The very light cells are the ones with almost no chance of the player residing in them. To calculate the probability of completing a game after n -turns, we can examine the value in row of the output matrix after the initial identity input column vector has been multiplied by the TransitionMatrix n. Notice the curve? Actually, it's very close indeed.
The only difference is that, not surprisingly, the Monte-Carlo is slightly less smooth. The curves are so close that when I plot them both the same graph, the lines obscure each other. To differentiate them, I've made the Markov generated line a little thicker and show a zoomed in portion of the curve in the image below. The fact that the curves are so similar despite being generated in two very different ways cooroborates that our code is working correctly. It also confirms that the number of simmulations we ran for the objective analysis was an appropriate number.
Now that I have a test-frame for running simulations it's easy to tweak the game and see the changes to the expected results. Generally, adding ladders to the game shortens the average number of moves, and adding addition snakes lengthens the average number of moves to complete. But that is not always the case! Initially this sounds paradoxical and counter intuitive. How can adding a snake reduce the number of steps required to complete?

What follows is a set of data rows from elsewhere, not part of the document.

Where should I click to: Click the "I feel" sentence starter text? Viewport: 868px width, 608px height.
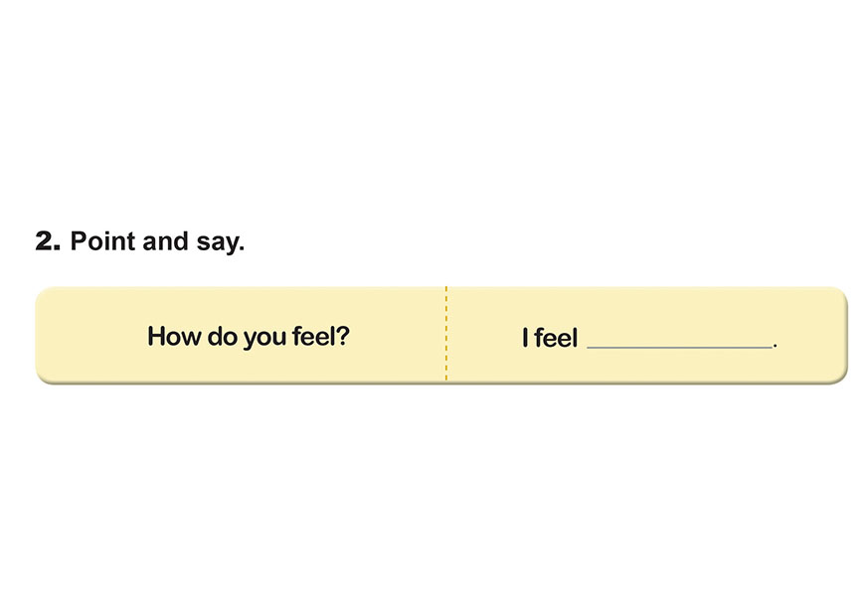point(550,339)

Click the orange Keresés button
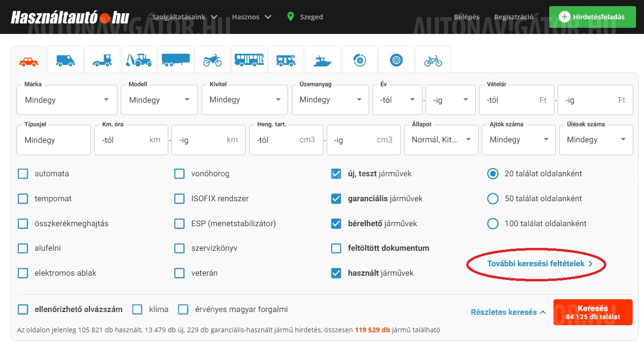[x=593, y=312]
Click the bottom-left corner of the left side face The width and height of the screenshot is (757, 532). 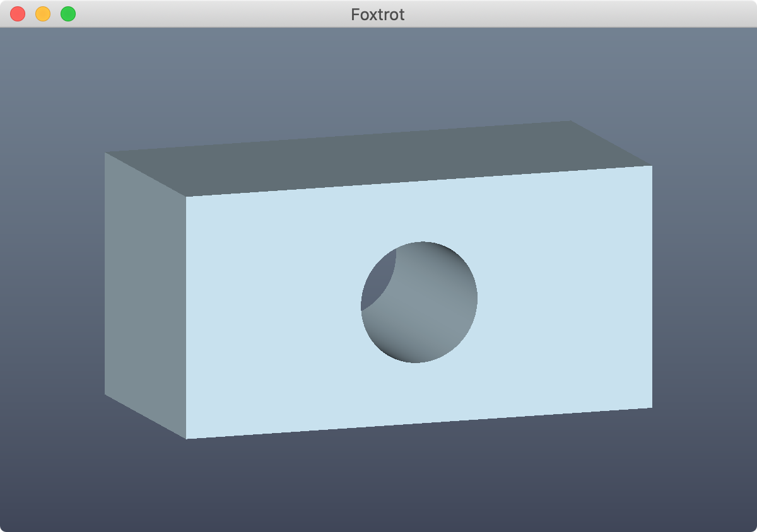click(x=105, y=395)
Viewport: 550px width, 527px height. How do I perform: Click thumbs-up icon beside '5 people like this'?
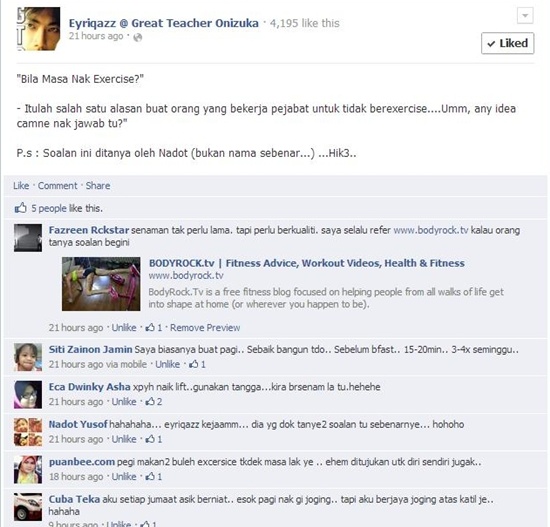coord(21,208)
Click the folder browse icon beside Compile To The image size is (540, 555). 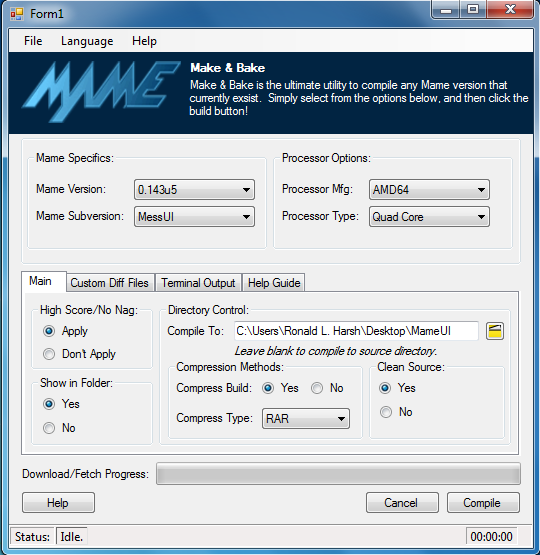pyautogui.click(x=495, y=331)
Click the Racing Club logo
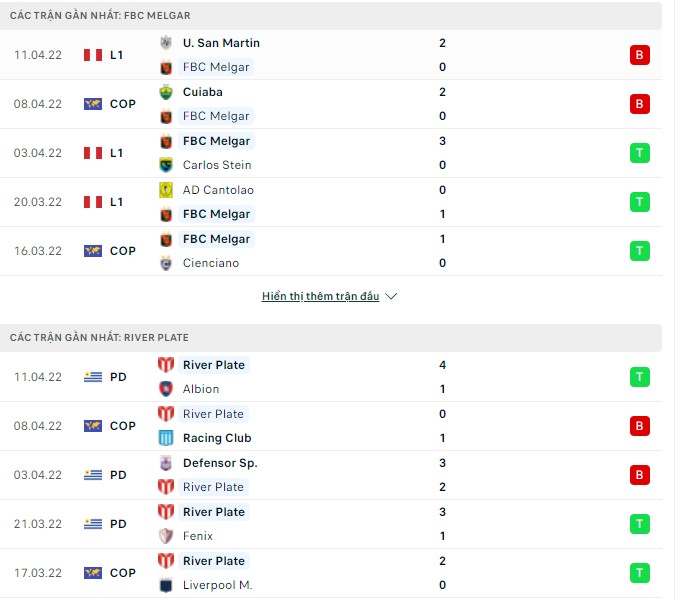675x600 pixels. pyautogui.click(x=166, y=438)
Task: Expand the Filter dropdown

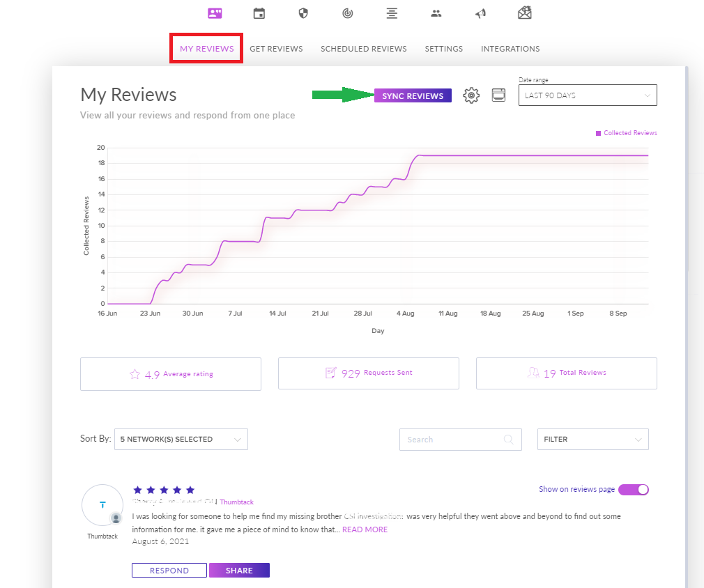Action: point(592,440)
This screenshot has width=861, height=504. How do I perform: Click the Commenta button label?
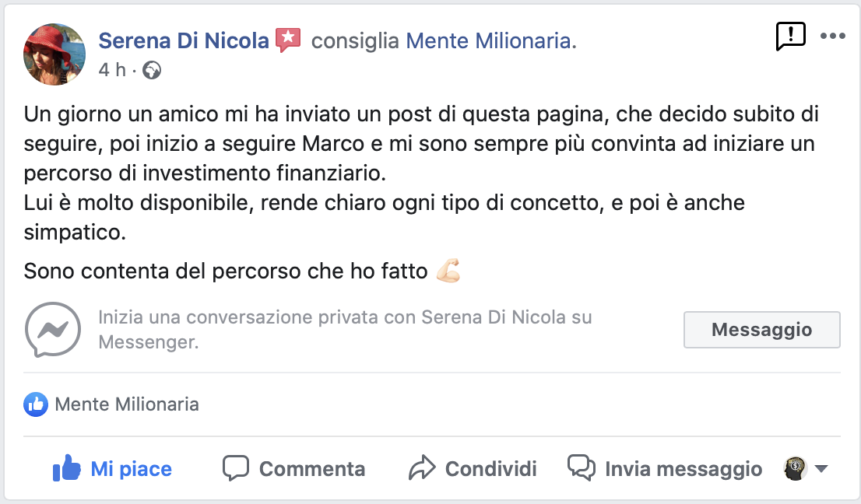point(311,469)
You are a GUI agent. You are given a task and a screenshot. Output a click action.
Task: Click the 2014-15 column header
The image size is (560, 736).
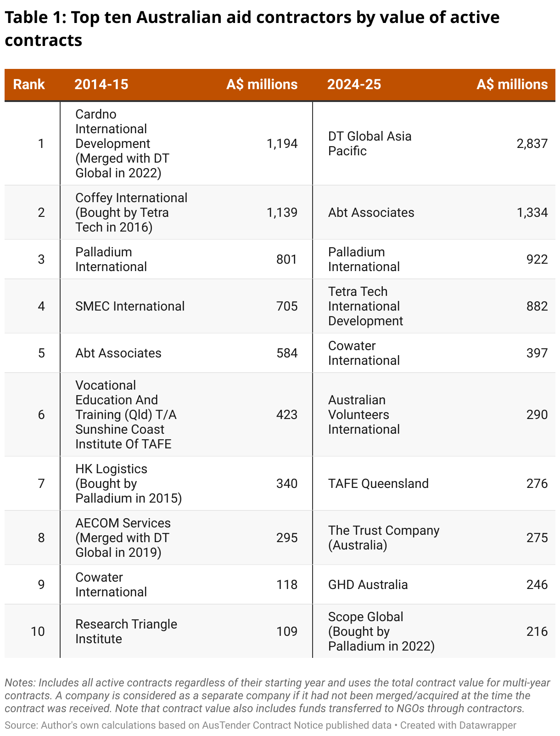[x=101, y=85]
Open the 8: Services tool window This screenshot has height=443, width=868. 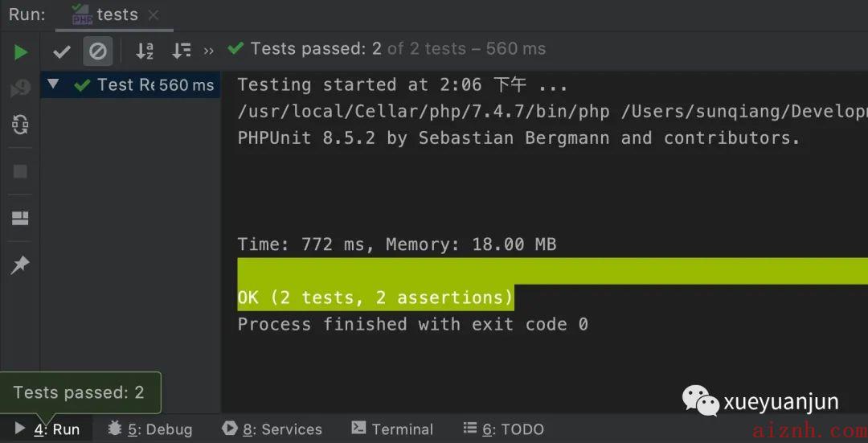[272, 429]
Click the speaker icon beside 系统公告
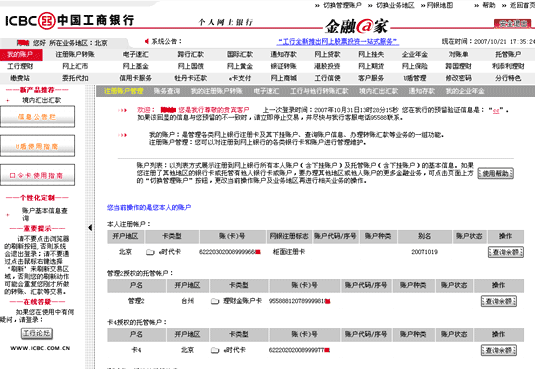Viewport: 535px width, 370px height. pos(146,41)
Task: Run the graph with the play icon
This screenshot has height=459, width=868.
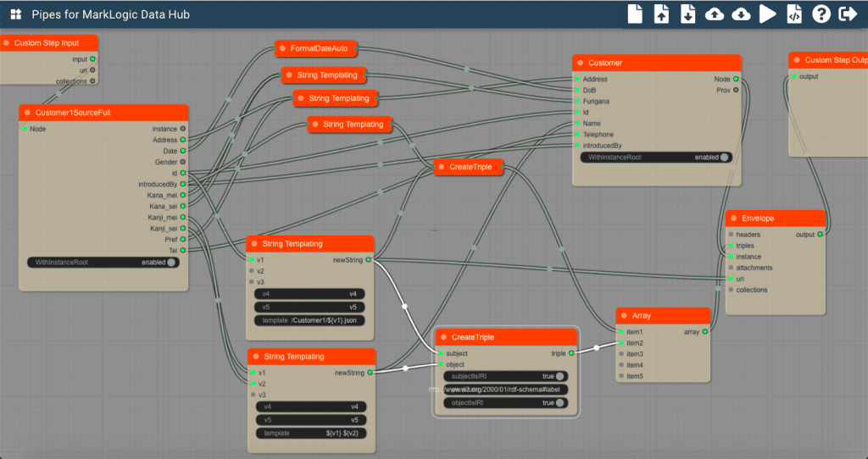Action: (768, 14)
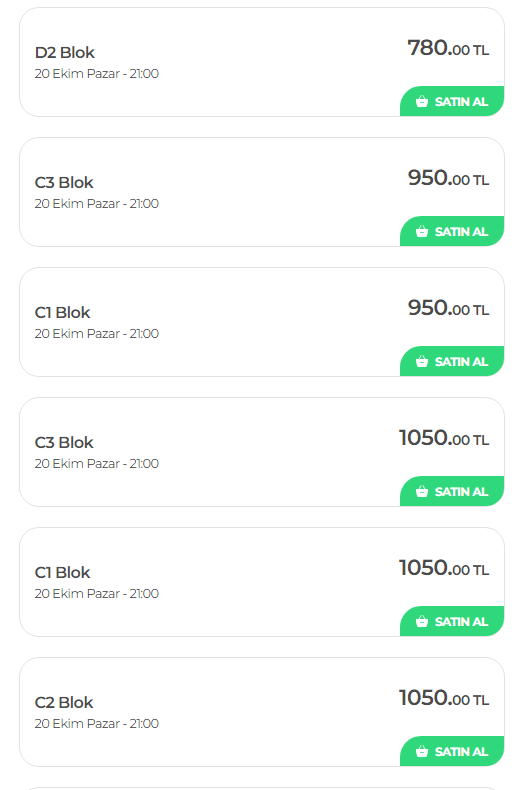This screenshot has width=516, height=790.
Task: Select SATIN AL for C3 Blok at 950 TL
Action: (452, 231)
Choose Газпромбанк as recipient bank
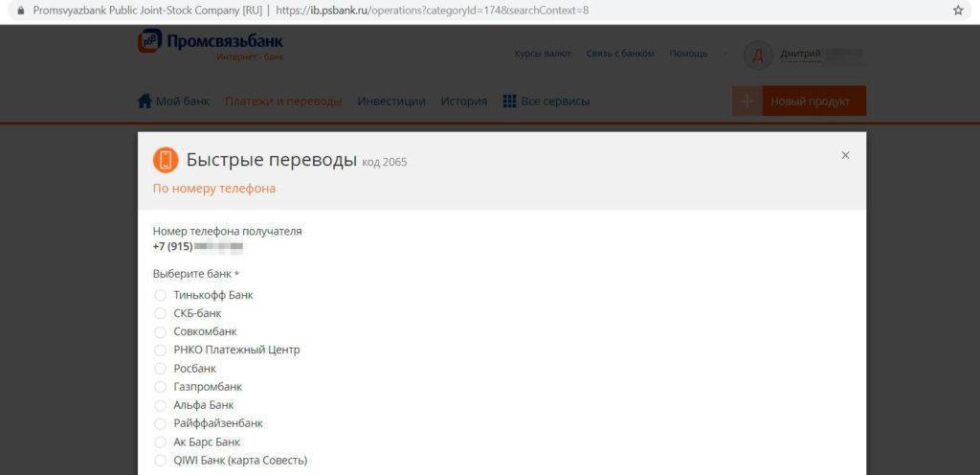The image size is (980, 475). pos(160,387)
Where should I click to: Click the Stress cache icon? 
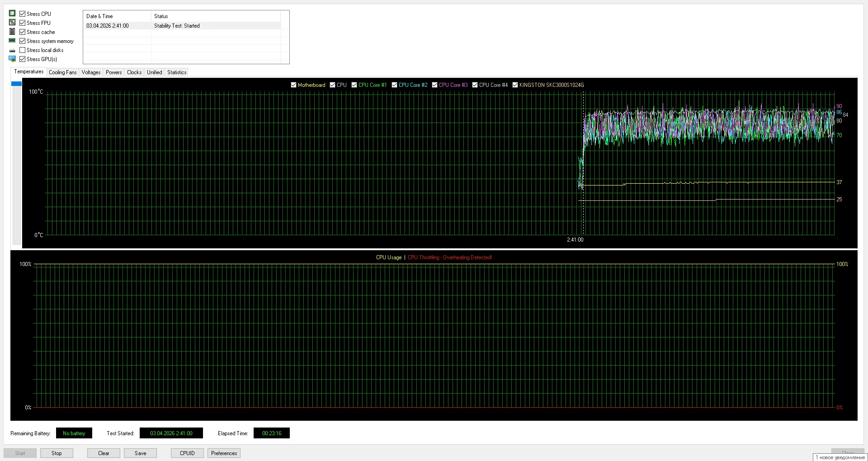(12, 32)
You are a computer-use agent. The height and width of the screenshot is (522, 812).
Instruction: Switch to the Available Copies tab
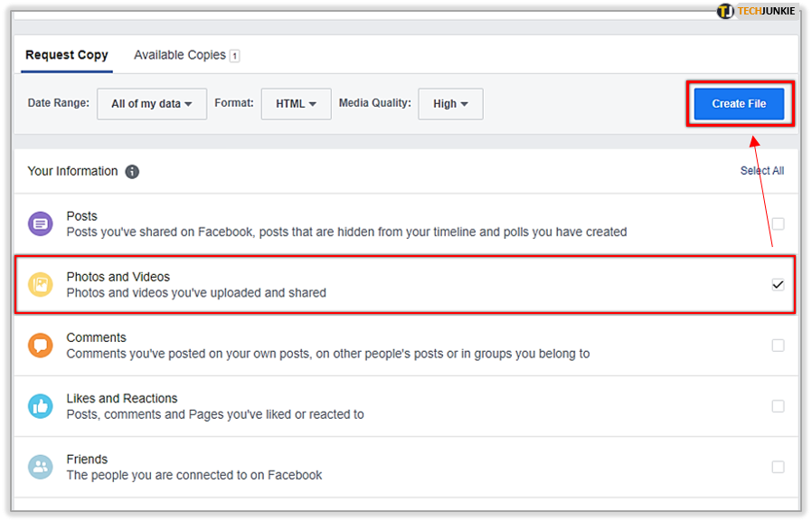pyautogui.click(x=180, y=55)
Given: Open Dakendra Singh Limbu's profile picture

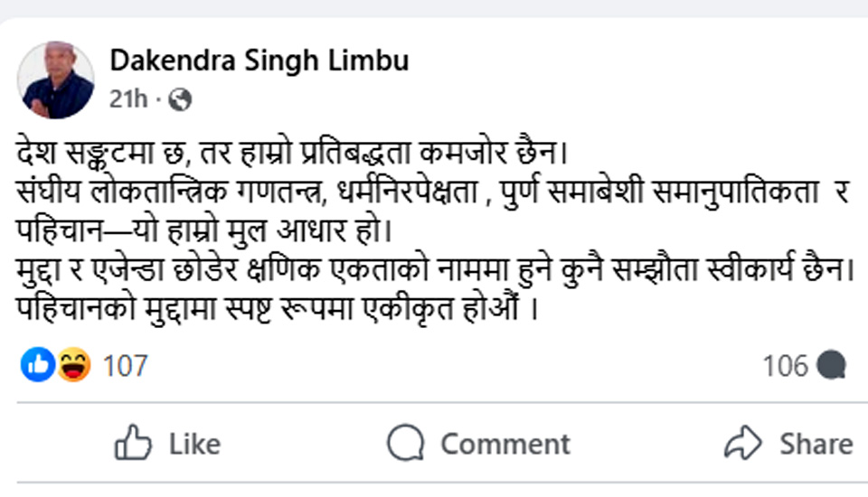Looking at the screenshot, I should pos(56,80).
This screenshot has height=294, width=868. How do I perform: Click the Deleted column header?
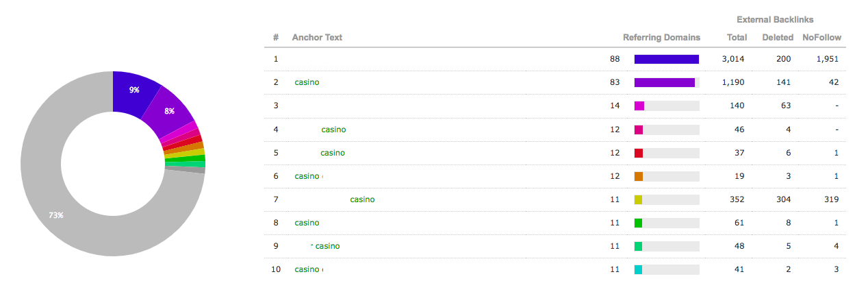click(778, 38)
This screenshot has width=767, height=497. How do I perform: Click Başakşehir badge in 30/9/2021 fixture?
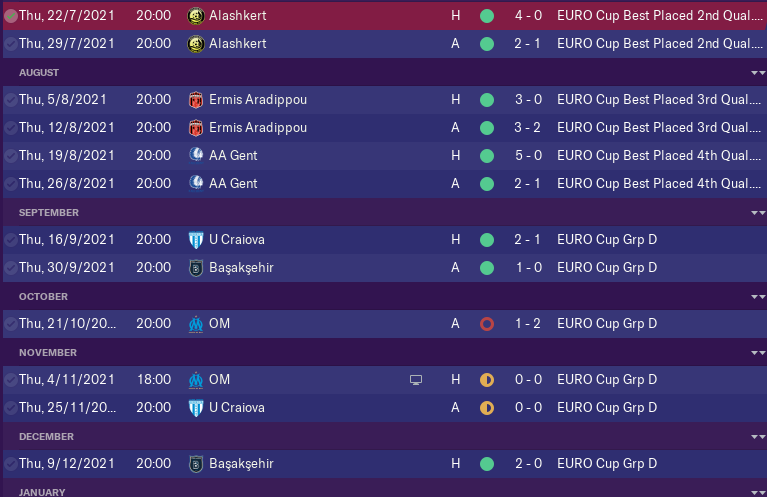[195, 268]
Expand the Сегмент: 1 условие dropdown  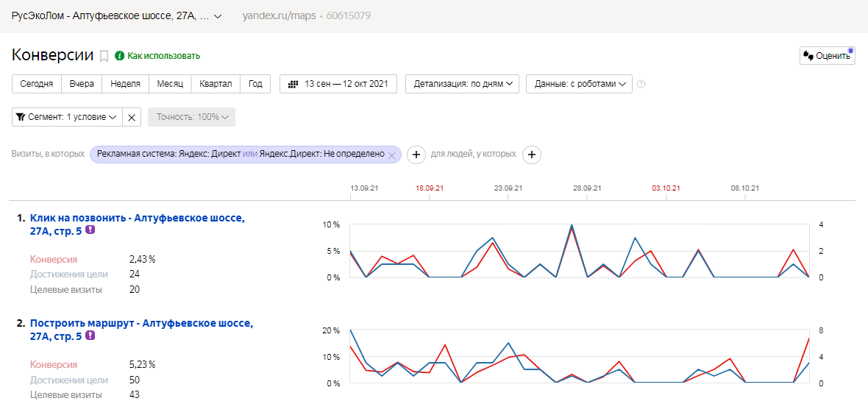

After all, if you don't land on the new snake, it makes no difference to the number of moves, but if you do land on it, it sends you backwards! What's going on? Well, if the snake in question happens to send you back to before the start of a really long ladder that you previously missed, it gives you another chance to take this upwards boost.
Similarly, if a new short ladder is added that makes the user bypass a much longer ladder, then the small boost gained by taking the short ladder is outweighed by the chance of taking the big one. Adding too many new snakes or ladders before a significantly longer one also makes a noticable difference to the average moves. With a long clean run-up to an important entity there are multiple combinations of rolls that will land the player on that square.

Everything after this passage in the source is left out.